Problem requirements: Quote the entries below from the line with "Click the back" through the line with "Click the date", both ends included, and only those lines.

Data listing:
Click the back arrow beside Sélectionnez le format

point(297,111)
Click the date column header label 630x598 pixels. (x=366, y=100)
...
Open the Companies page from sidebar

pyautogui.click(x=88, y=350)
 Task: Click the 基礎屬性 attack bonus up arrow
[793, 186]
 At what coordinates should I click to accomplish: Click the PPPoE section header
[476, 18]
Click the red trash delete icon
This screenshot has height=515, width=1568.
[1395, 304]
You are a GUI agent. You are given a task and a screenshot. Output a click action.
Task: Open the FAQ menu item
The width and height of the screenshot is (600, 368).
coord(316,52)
...
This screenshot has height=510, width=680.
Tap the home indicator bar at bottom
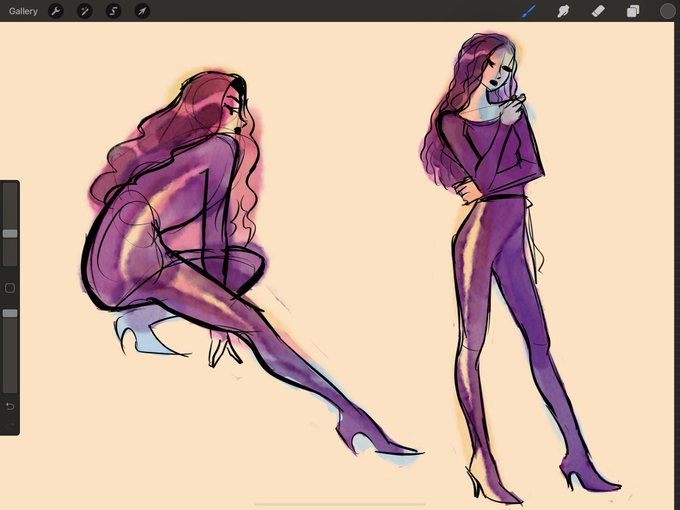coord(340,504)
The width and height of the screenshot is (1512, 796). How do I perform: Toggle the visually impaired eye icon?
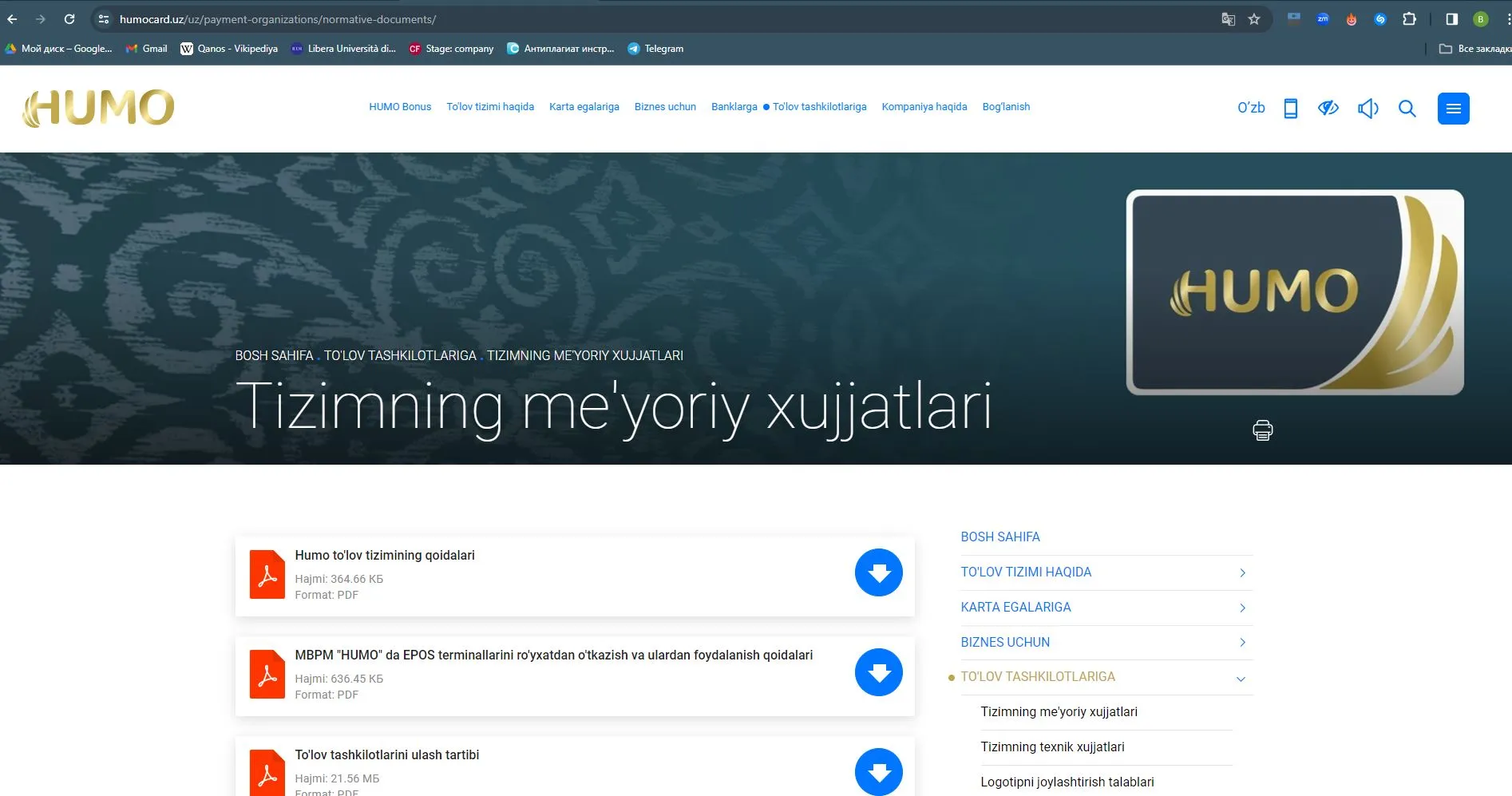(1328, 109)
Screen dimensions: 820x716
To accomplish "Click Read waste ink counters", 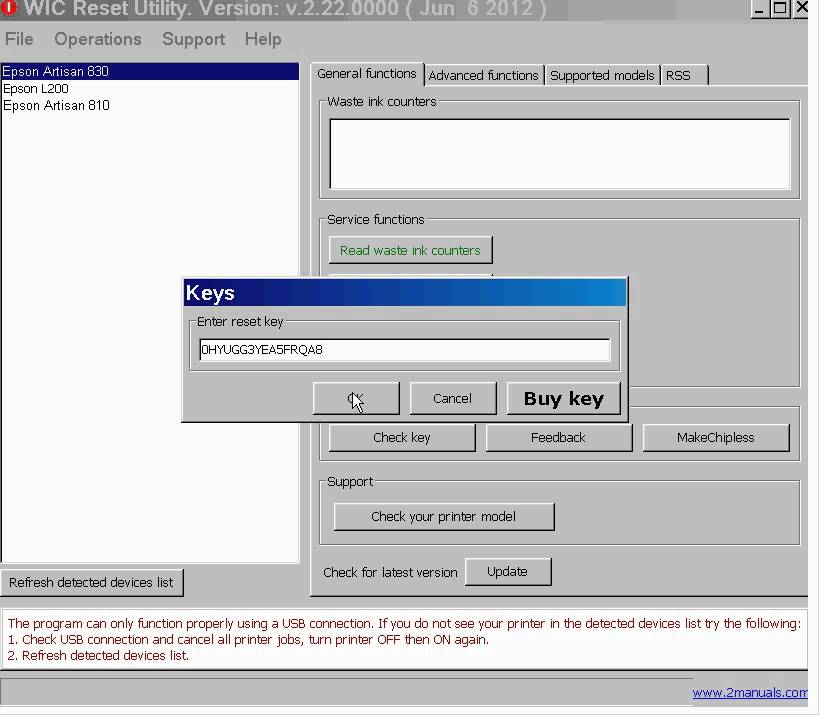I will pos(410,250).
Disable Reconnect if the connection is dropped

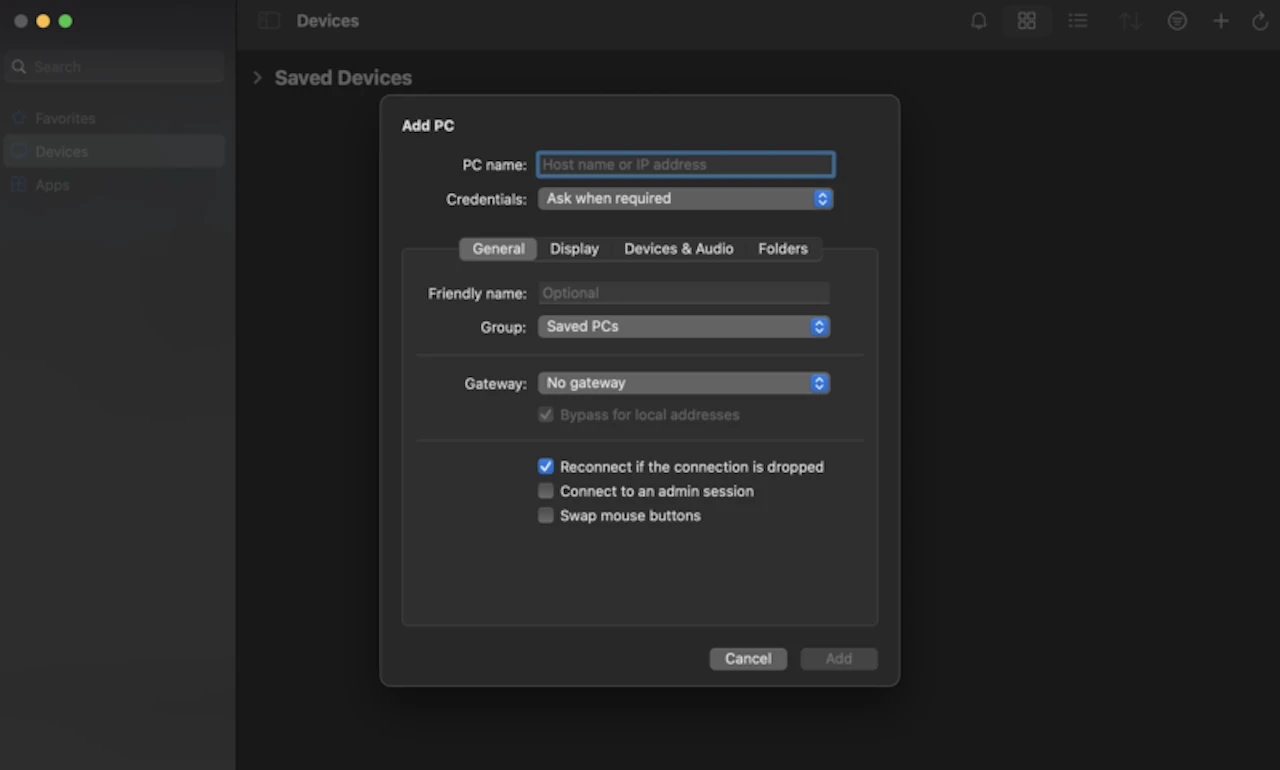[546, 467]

Response area:
Click the back arrow beside Sélectionnez le format

point(297,111)
Click the date column header label 630x598 pixels. (x=366, y=100)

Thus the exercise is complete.